We developed from a laboratory and were still setting up our CRO business. We see our collaboration with a global CRO leader as a recognition of our CRO activity. Our collaboration with Quintiles is a win-win situation, where both organizations target cooperation for the long run.
How do you see your growth estimates for the trial business now?
In a short period of time, the number of trial sites will increase. The awareness of the public about clinical trial activity will also further develop, away from the image of clinical trials as ‘guinea pig testing’. Instead, the public will grasp the chance to see clinical trials as an opportunity to make new drugs available in the country.
At group level, there have also been a number of other initiatives beyond your day to day activities, including the Child Lab, projects on thalassemia, Family Health Care, etc. What can you tell us about some of these initiatives?
The CSR activities of Prodia Labs were already there from the very beginning – the 1980s – when we started supporting doctors in their basic research studies. We provided them with the necessary infrastructure, materials, reagents, and so forth. For some of their doctor studies, everything moved to Prodia. Already back then, we told ourselves that Prodia should act as a partner to the doctors by helping and supporting them. When I was first hired, I was mainly tasked with helping these doctors with their studies and research. When Prodia the CRO emerged, we already kept in mind the need to be socially engaged. Although we cannot yet go into too many specifics, this is definitely an important part of our future.
The Child Lab was not a CSR activity however, but rather part of our laboratory business. Handling children is very different from handling adults, which is why we prepared a special laboratory for children. This is also more specialized than the paediatric corners we used to have at normal laboratories. The Child Lab provides a very spacious area with a playground, aimed at changing the way these children were perceiving laboratories. Even the medical equipment and medicines are different than those used with adults.
Our thalassemia initiative is indeed one of our CSR activities. We have observed a growth in thalassemia cases, without a real significant change in public behaviour. In some areas of Indonesia, it has nearly become endemic. We are therefore supporting the Foundation for thalassemia in their efforts. We help make people aware on how to prevent the disease, and what the treatment options are. This activity started around five years ago and is ongoing.
Prodia Group has diversified its activities in recent years. What is your vision of the future of Prodia Group and the role it should play within the Indonesian healthcare landscape?
Historically, we have been active in areas that have not yet developed, though there is a need in the market.
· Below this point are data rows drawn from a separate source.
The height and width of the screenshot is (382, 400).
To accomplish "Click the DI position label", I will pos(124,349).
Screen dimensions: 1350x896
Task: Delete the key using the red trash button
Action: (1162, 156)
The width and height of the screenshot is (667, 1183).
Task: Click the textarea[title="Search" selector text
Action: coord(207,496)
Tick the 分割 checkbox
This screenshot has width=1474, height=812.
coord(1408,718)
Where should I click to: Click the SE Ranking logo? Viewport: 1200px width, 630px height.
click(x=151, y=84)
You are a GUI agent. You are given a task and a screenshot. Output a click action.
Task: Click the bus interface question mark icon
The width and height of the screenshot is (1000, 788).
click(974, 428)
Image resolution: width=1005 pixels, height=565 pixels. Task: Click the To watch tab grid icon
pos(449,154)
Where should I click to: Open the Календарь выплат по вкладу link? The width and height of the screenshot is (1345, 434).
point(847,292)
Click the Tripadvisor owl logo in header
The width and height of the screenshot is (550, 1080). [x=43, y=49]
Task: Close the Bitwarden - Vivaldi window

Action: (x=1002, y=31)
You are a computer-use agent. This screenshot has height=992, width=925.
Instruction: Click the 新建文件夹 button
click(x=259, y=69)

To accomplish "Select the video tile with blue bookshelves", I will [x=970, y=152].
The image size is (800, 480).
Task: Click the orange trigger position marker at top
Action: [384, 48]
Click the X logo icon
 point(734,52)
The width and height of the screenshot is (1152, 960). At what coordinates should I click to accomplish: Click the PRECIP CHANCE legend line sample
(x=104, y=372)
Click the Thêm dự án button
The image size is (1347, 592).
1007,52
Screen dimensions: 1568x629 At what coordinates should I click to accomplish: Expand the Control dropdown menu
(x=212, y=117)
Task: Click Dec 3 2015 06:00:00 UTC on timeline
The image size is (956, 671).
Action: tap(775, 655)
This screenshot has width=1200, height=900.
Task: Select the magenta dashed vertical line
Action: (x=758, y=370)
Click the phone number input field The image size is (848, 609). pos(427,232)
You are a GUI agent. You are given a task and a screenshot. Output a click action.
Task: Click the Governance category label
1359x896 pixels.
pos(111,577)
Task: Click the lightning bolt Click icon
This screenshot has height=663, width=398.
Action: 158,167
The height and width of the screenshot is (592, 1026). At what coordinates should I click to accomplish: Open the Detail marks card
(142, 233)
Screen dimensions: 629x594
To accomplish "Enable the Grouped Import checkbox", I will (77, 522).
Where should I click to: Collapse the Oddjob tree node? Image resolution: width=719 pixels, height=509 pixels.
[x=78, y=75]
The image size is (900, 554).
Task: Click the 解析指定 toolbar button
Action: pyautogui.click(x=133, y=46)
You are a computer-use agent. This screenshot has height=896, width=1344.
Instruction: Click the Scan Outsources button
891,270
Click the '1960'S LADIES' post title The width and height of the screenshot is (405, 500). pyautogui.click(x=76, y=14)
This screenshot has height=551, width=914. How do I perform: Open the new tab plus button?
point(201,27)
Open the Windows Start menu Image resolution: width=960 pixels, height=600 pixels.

Our diagnostics business, for instance, is not exactly new to the laboratory. However, Indonesia has never really been able to produce diagnostics. We were the first clinical laboratory striving for exceptional quality, we were the first ISO certified laboratory, we were first for MGSP certification, we were the first local independent CRO, we launched the first occupational health institute, we were the first in diagnostics, we were the first in stem cell research, and so forth. We are not active in areas where other companies are already active.